Nickel is VERY resistive to corosion and oxidization. It's what makes stainless-steel stainless.


----------



## Lazzer408 (Jan 24, 2008)

MrW said:


> Nickel is VERY resistive to corosion and oxidization. It's what makes stainless-steel stainless.



What? Stainless has chromium in it which 'rusts' (oxidizes) instantly when exposed to oxygen. The oxidation layer itself is what protects the metal from 'rusting' any further. Same goes for aluminium and titanium ect. Put some mercury on aluminium to eat off that protective layer and watch the fun.


----------



## MrW (Jan 24, 2008)

Lazzer408 said:


> What? Stainless has chromium in it which 'rusts' (oxidizes) instantly when exposed to oxygen. The oxidation layer itself is what protects the metal from 'rusting' any further. Same goes for aluminium and titanium ect. Put some mercury on aluminium to eat off that protective layer and watch the fun.

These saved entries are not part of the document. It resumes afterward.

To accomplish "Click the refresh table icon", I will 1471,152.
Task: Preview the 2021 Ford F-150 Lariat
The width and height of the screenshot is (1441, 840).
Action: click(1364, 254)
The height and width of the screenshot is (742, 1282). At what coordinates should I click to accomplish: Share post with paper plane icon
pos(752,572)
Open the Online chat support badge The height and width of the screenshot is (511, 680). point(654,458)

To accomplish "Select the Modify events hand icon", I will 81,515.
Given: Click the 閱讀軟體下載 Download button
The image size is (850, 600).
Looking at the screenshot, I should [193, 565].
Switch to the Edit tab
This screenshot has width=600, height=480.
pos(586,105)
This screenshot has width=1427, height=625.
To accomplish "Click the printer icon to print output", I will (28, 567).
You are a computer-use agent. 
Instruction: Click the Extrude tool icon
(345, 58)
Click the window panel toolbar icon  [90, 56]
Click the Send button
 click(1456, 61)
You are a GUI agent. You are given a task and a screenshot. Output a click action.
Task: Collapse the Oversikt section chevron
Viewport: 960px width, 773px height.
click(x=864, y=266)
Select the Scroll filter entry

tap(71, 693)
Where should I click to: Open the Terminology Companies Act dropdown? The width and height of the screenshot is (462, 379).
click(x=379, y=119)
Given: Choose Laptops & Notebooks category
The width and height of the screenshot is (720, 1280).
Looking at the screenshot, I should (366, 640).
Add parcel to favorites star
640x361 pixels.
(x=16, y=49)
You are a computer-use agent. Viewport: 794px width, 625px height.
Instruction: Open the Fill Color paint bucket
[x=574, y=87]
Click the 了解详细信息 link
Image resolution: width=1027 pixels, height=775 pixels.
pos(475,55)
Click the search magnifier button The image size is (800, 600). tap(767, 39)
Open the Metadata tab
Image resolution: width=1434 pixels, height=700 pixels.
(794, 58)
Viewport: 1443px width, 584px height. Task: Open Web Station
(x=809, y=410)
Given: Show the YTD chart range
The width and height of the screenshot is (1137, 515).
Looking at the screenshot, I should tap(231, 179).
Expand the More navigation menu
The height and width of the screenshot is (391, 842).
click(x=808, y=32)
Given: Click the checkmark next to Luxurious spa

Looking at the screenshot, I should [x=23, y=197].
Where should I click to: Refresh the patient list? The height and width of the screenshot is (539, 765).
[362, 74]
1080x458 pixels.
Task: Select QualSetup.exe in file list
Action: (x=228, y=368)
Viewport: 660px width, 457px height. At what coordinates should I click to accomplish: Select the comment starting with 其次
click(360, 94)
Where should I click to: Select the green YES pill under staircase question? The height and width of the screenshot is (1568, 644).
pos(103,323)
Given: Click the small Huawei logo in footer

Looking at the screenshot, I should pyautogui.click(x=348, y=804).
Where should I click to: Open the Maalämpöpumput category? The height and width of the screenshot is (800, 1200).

Correct. Chromium inhibits the oxidizing process altogether. Nickel helps reduce stress-corrosion cracking since it reduces the brittleness of the steel. This makes the surface less able to hold debris and oxidizing substances. "Stains" include, but are not exclusive to rust.


----------



## EnergyFX (Jan 24, 2008)

So... question: 

How much of a corrosion issue do I have if there is no exposed copper (all copper is either gold or nickel plated) in my WC setup that has a significant amount of exposed aluminum?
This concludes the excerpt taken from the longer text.